While similar to Harari's Sapiens, in terms of breadth, Transcends goes deeper into not only the history but the science behind why we are the way we are. The sheer deatail of this book is outstanding though it results in it being quite a lengthy read!

Bravo to Gaia Vince, she's a master!
Profile Image for Meg.
26 reviews
May 18, 2021
I have a very bad habit of pausing in non-fiction books like these to look up the interesting 'fun facts' that the author includes to support the whole thesis of the book, only to spend roughly 30+ minutes educating myself on them because I find them so fascinating. Vince folds in the information she's collated for her book into the main text seamlessly, inviting me to want to know more about each of them. It took me a bit of time to finish reading just from my own little researching on the side, but I still found myself coming back to the book to learn more.

Encapsulated in the pages of this book, the very unique human experiences that jumpstarted the levels of our species' evolution - both subtly and not so subtly - are laid out in a way that I never would have thought to think of.
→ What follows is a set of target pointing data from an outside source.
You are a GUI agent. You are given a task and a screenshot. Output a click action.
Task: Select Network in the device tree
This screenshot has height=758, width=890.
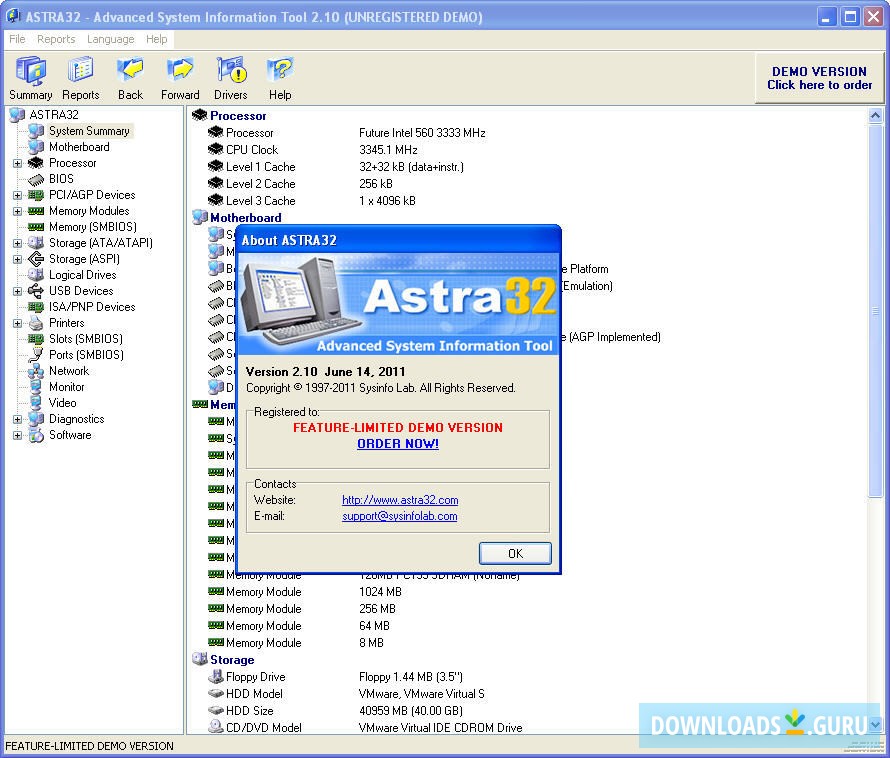tap(69, 370)
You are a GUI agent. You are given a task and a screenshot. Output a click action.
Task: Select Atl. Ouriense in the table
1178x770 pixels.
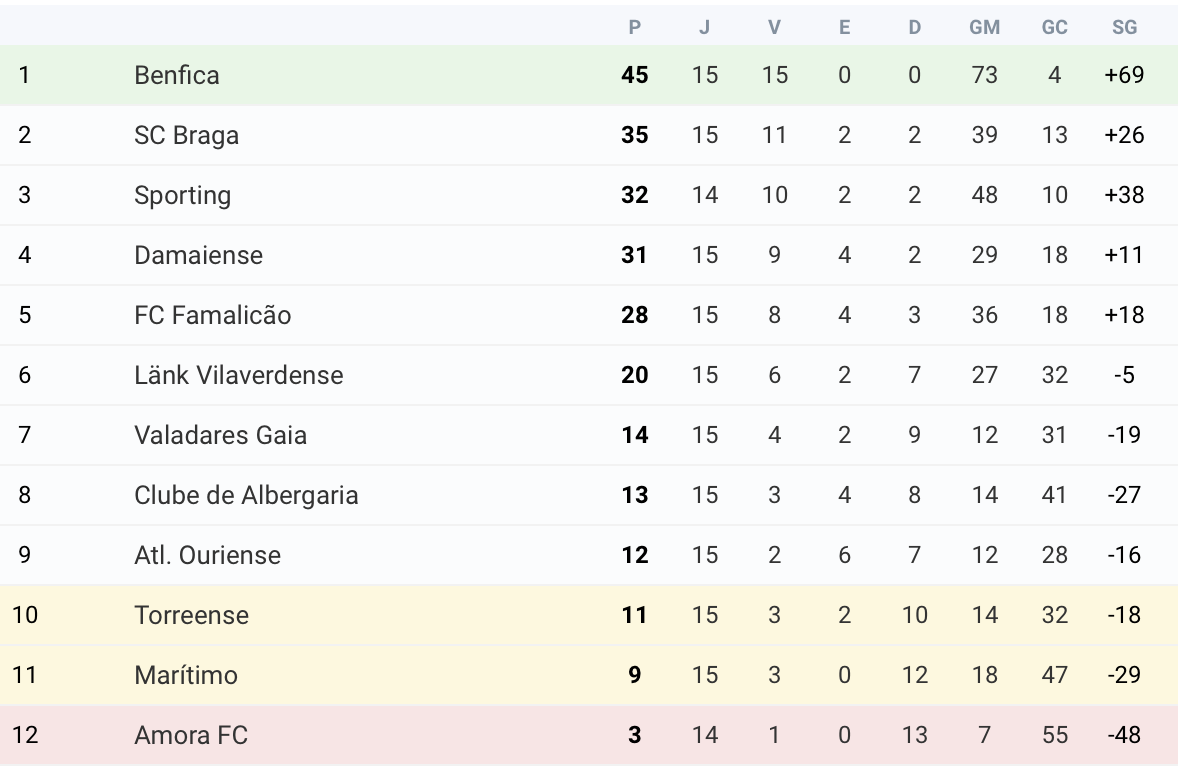[207, 555]
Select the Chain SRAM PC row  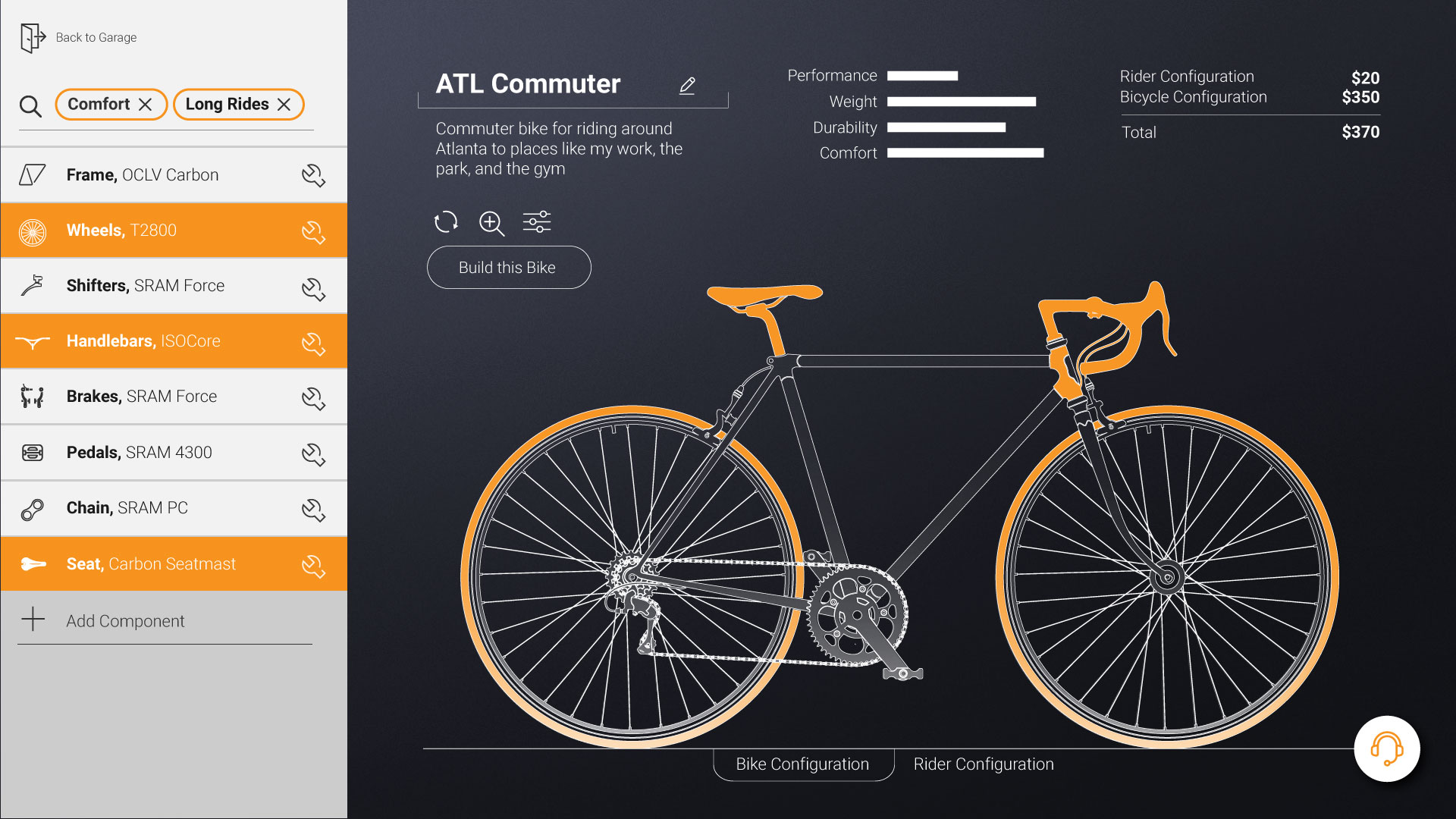click(x=174, y=508)
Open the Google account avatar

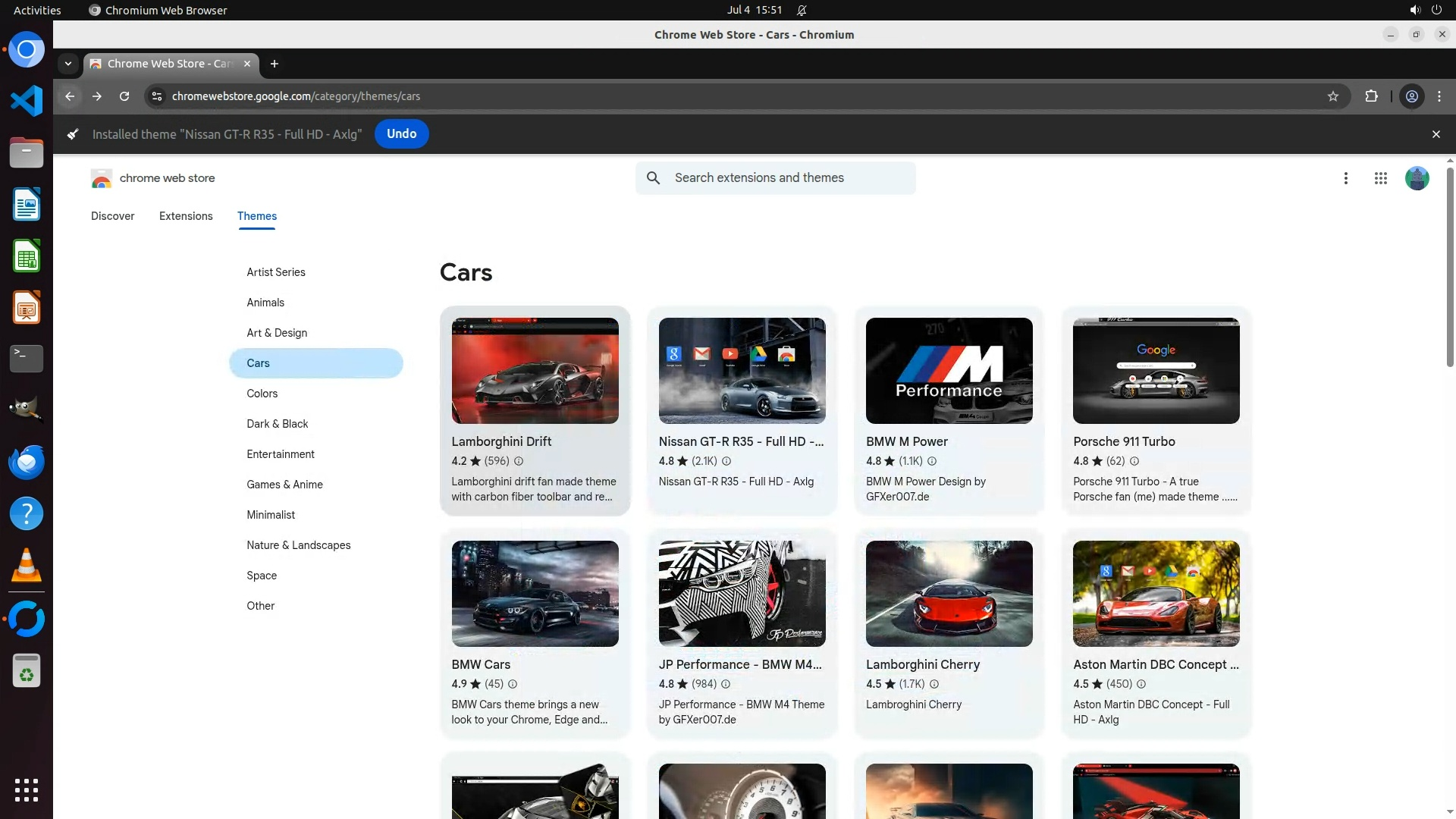coord(1416,178)
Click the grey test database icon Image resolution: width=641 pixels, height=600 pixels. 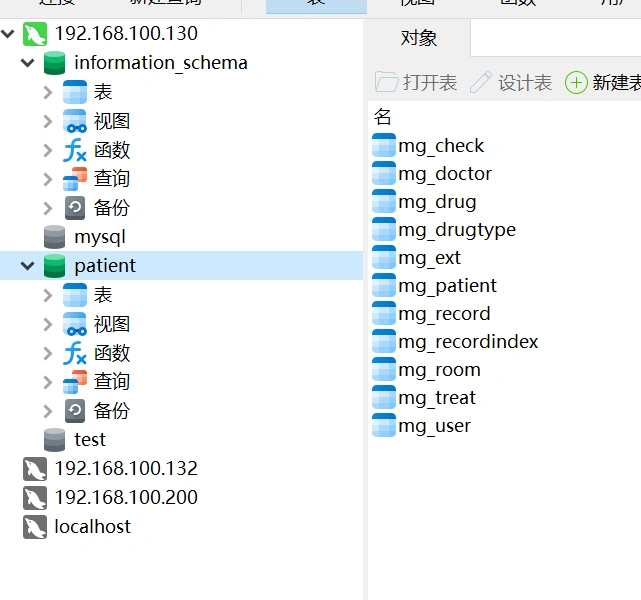[55, 440]
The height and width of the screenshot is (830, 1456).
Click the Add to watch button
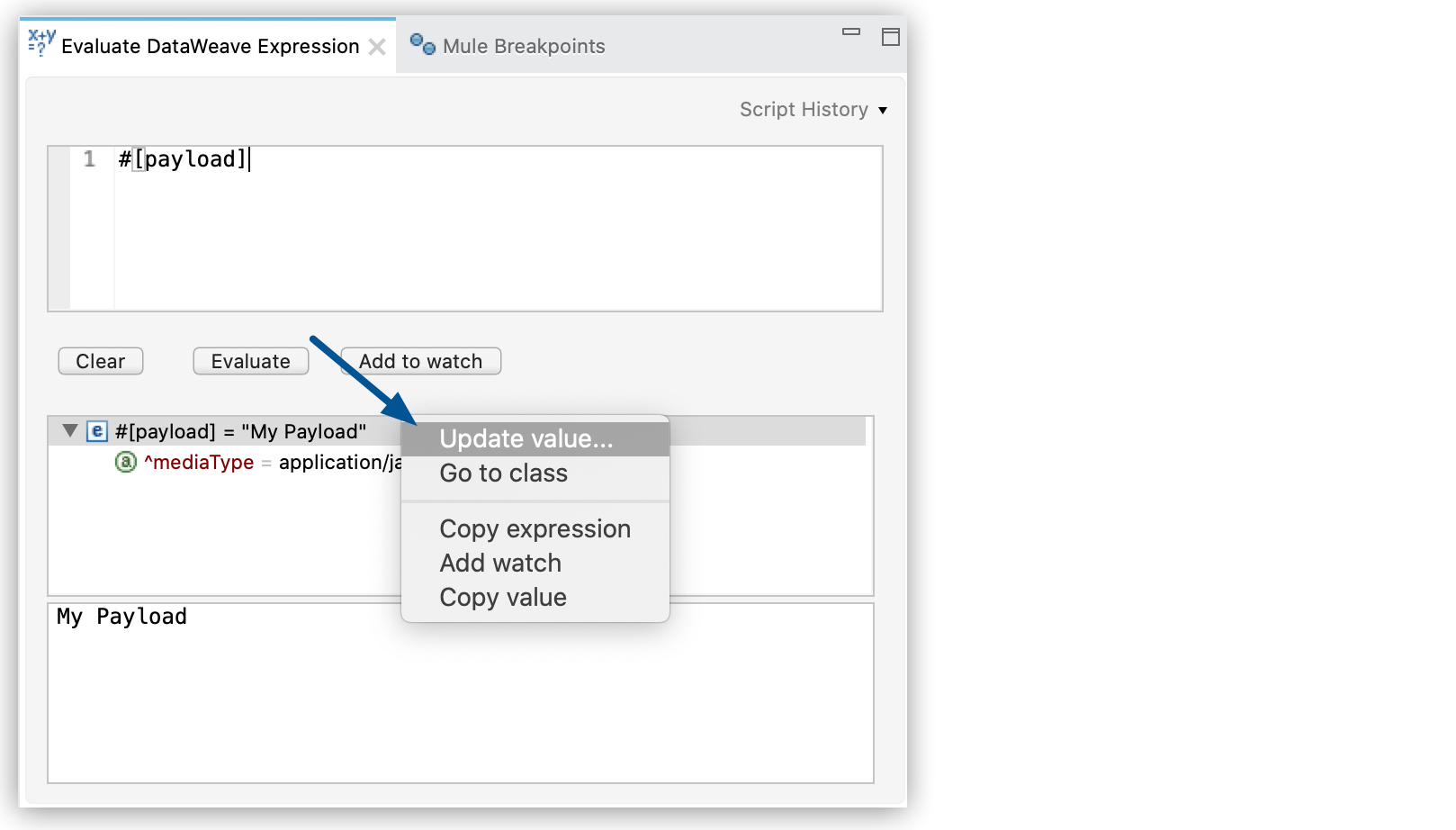tap(421, 362)
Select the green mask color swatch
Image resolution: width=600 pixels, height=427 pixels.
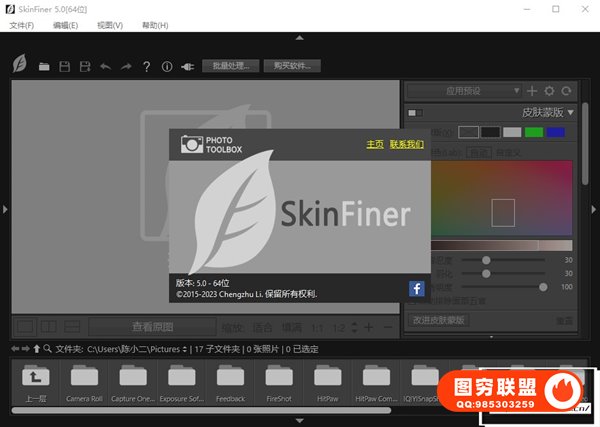[534, 132]
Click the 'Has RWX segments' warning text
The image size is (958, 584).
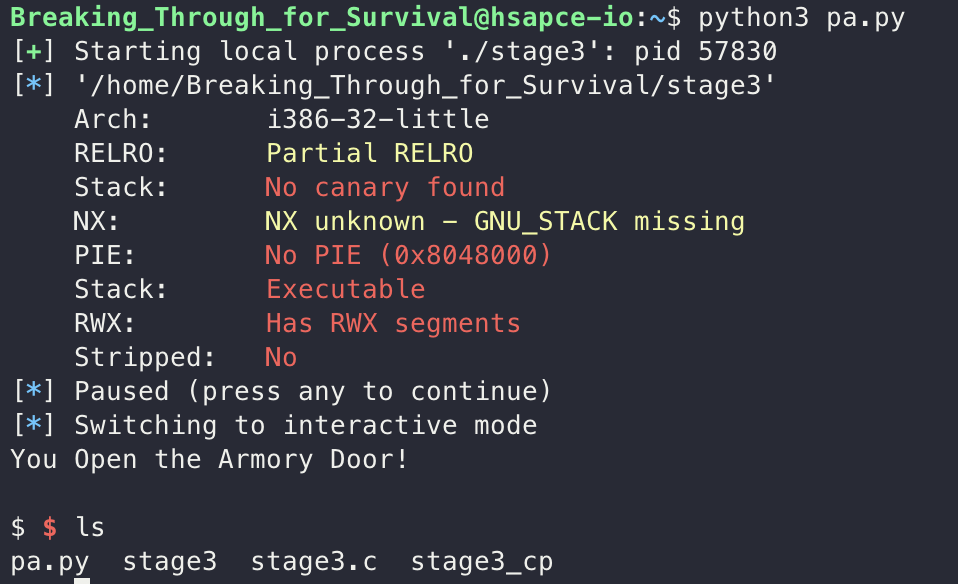pyautogui.click(x=393, y=324)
Many aspects like language, our usage of fire, how we perceive things in our environment have never been things I've stopped to ponder as to how they shaped us into who we are, but this book gave that insight in ways that were easy to consume and fascinated me. I especially loved learning about language, and how our environment can impact how different languages sound or are passed down through the generations.

Even if non-fiction isn't your bag, if you've ever been curious about how humans managed to get to this point in our evolution this book is well worth the read!